* Your objective *
Your output must consist of the records printed verbatim, with the pictures excluded.

*** Opening of Task inputs ***

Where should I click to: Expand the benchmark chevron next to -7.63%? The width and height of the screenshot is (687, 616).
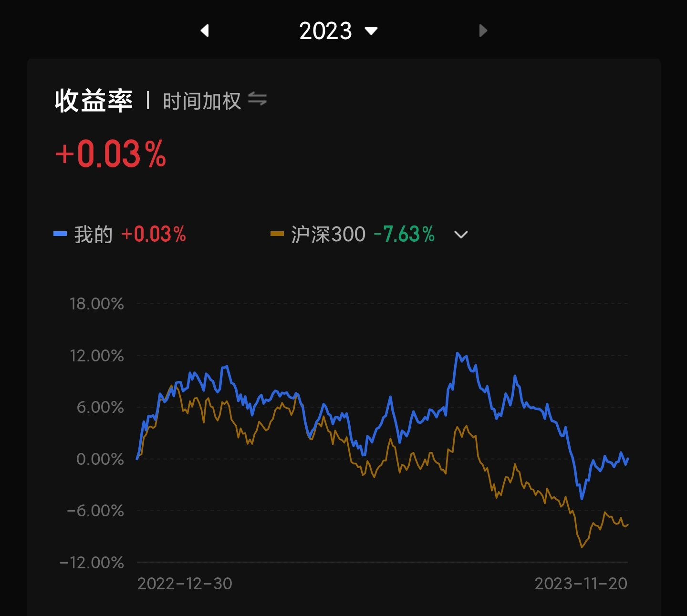coord(461,235)
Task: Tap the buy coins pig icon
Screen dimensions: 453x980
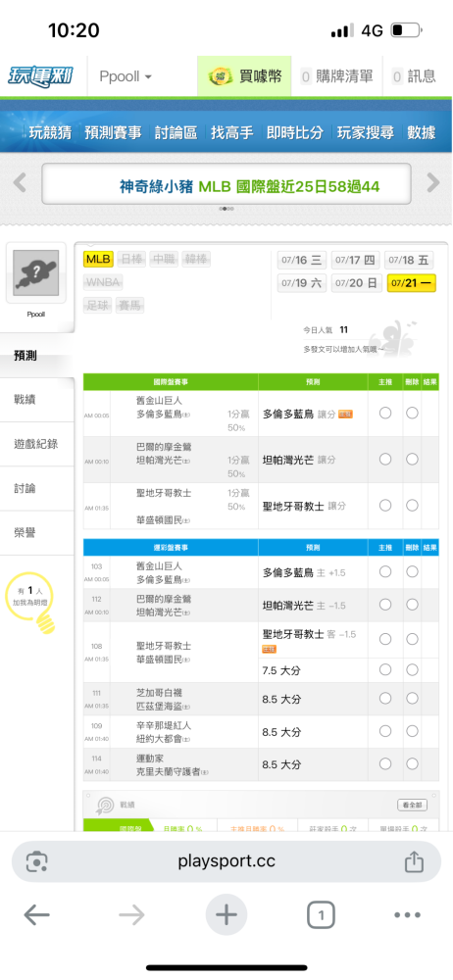Action: click(221, 77)
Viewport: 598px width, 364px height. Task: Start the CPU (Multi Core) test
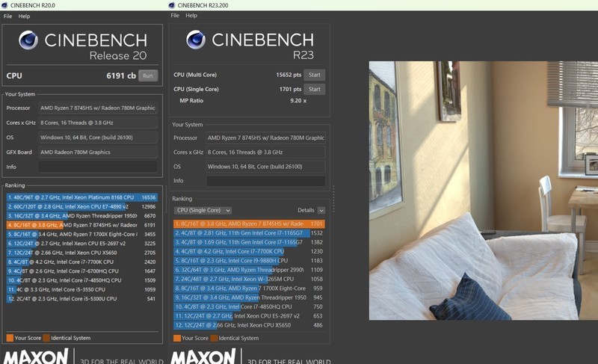315,75
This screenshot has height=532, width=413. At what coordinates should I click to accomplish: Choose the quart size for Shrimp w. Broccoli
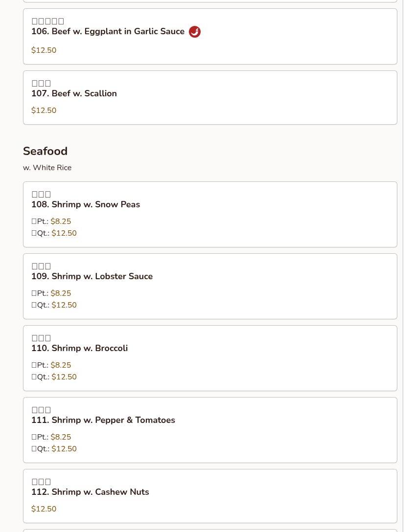coord(64,377)
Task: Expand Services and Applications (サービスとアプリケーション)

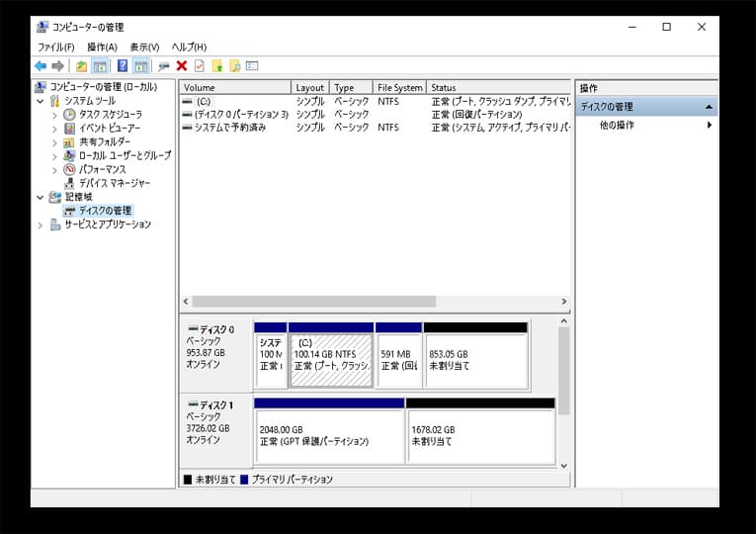Action: pyautogui.click(x=41, y=224)
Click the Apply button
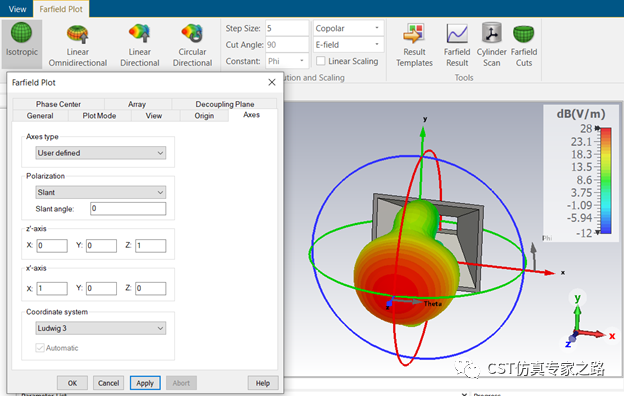This screenshot has width=624, height=396. (145, 383)
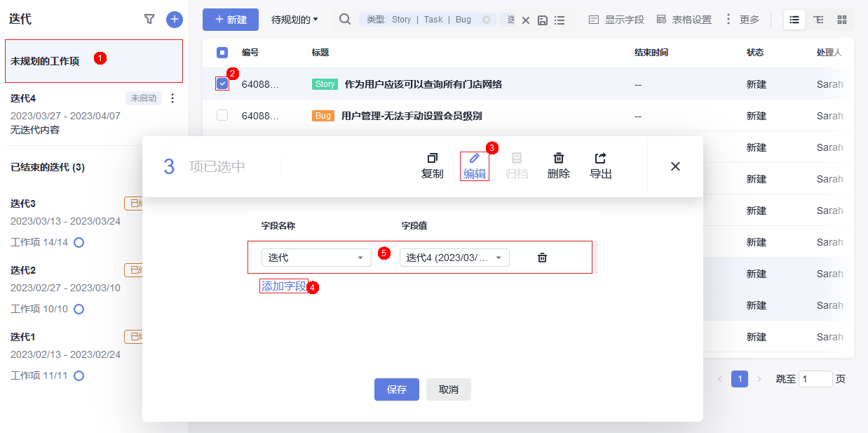
Task: Expand the 待规划的 filter dropdown
Action: coord(294,20)
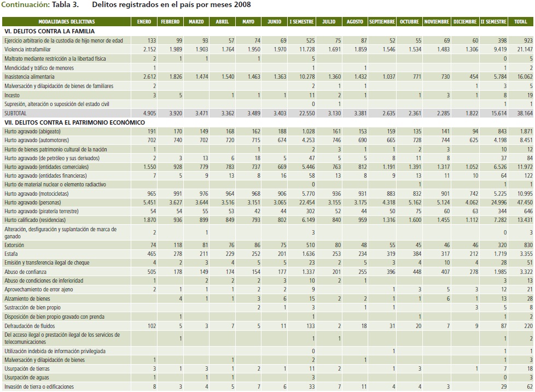The width and height of the screenshot is (535, 392).
Task: Click the II SEMESTRE column header
Action: 493,22
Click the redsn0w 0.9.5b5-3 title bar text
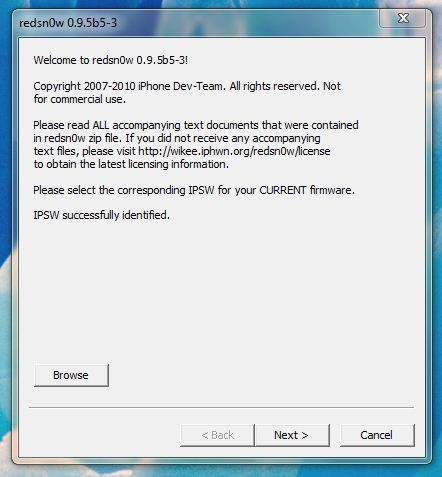Viewport: 442px width, 477px height. coord(68,23)
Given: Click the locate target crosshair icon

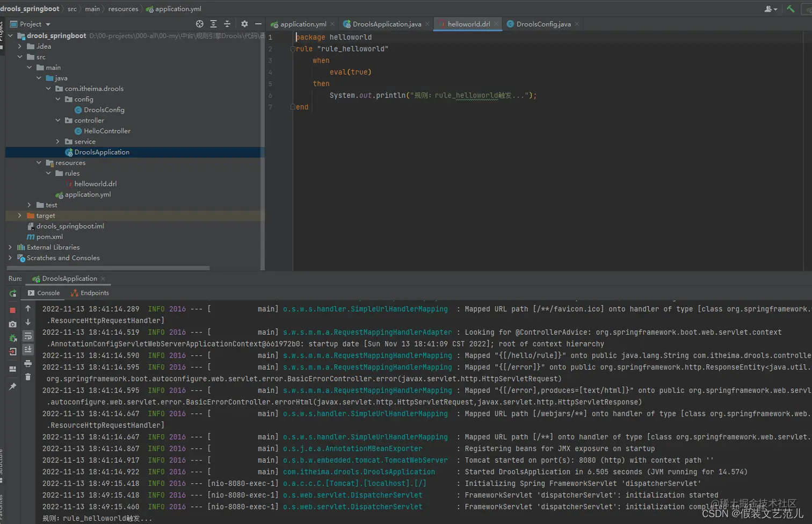Looking at the screenshot, I should pos(200,24).
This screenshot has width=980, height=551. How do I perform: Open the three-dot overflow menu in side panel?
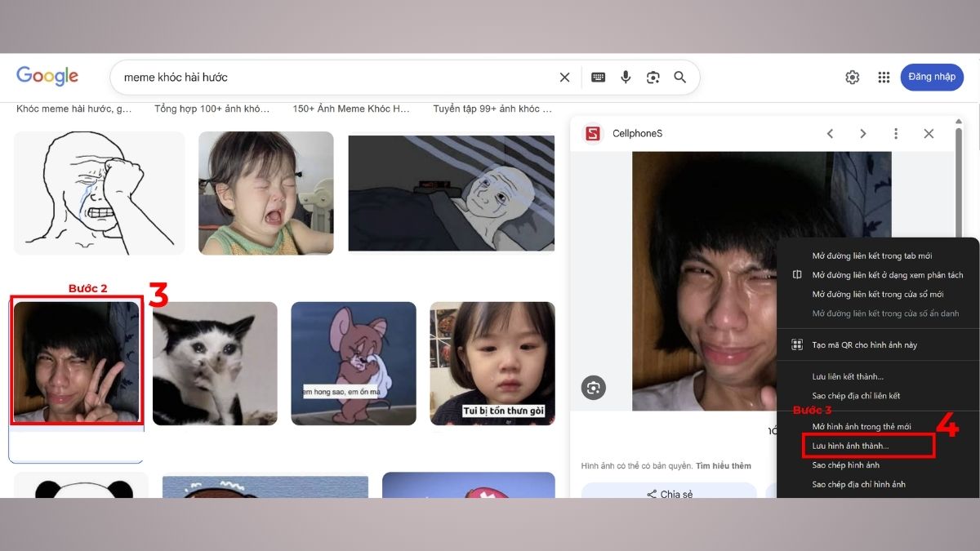[896, 133]
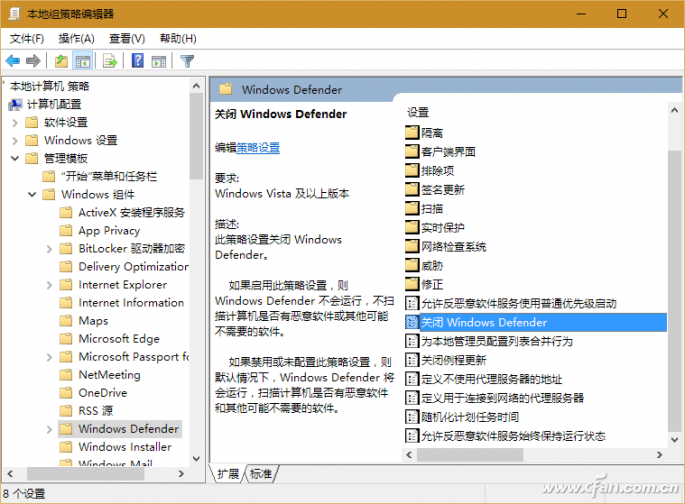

*** Close of Task inputs ***

* Response to the exercise *
Where should I click to: Expand the benchmark chevron next to -7.63%? The width and height of the screenshot is (687, 616).
coord(461,235)
Task: Tap the buy coins pig icon
Screen dimensions: 453x980
Action: click(221, 77)
Viewport: 598px width, 364px height. Task: Start the CPU (Multi Core) test
315,75
This screenshot has height=532, width=413. At what coordinates should I click to accomplish: Choose the quart size for Shrimp w. Broccoli
coord(64,377)
Task: Expand Services and Applications (サービスとアプリケーション)

Action: pyautogui.click(x=41, y=224)
Click the Apply button
This screenshot has width=624, height=396. (145, 383)
Task: Expand the 待规划的 filter dropdown
Action: coord(294,20)
The width and height of the screenshot is (535, 392).
Task: Click the II SEMESTRE column header
Action: 493,22
Click the redsn0w 0.9.5b5-3 title bar text
Viewport: 442px width, 477px height. coord(68,23)
Given: Click the locate target crosshair icon

Looking at the screenshot, I should pos(200,24).
This screenshot has width=980, height=551. How do I perform: Open the three-dot overflow menu in side panel?
[896, 133]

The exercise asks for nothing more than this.